Our study has several limitations. First, our study included a small number of patients. However, such a number is reasonable as generative models demand high computational loads, unlike classification models. Several previous studies on image synthesis in radiology were also based on small study populations18,27. Second, we could not strictly control CT protocols and indications because of the retrospective nature of our study. The ideal training and test sets might have been patients with similar diseases and similar CT protocols. However, dual-energy CT with routine contrast amount or CT angiography for suspected lung cancer is not commonly performed in clinical practice. Lastly, our proposed model may not be an optimal deep learning approach for sCECT. Comparison and combination with different approaches including CNN (e.g., U-Net7) and generative models based on unpaired data (e.g., CycleGAN28) are warranted.

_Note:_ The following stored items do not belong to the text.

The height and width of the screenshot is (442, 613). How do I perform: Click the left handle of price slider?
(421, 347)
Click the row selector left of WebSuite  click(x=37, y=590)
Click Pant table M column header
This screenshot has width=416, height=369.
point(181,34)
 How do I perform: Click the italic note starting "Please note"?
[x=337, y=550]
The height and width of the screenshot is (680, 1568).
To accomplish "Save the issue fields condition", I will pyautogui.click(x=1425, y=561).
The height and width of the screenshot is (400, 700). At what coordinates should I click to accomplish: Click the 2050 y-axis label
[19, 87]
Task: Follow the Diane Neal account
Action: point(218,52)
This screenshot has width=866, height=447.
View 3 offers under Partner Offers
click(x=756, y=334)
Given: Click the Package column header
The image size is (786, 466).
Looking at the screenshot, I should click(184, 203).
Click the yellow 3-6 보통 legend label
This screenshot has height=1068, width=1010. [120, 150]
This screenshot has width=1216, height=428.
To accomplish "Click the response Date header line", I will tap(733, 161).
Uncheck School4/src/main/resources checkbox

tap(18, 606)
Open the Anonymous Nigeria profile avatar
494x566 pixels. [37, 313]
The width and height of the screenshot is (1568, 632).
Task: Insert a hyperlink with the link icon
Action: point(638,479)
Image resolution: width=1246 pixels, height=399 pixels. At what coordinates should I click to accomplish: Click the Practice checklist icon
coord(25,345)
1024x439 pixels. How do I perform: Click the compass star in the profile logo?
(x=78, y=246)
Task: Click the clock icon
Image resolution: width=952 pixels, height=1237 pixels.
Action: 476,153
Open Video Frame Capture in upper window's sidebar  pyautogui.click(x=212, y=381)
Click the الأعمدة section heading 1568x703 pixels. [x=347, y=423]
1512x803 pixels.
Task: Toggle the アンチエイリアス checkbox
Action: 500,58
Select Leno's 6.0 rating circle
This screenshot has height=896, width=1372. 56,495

In conclusion, we implemented a deep learning model for generating synthetic contrast enhancement from non-contrast chest CT. Synthetic contrast-enhanced CT demonstrated good quantitative performance in terms of image similarity metrics and improved depiction of mediastinal lymph nodes. Applying the proposed deep learning model in clinical practice requires further studies on a larger population with more heterogeneous diseases.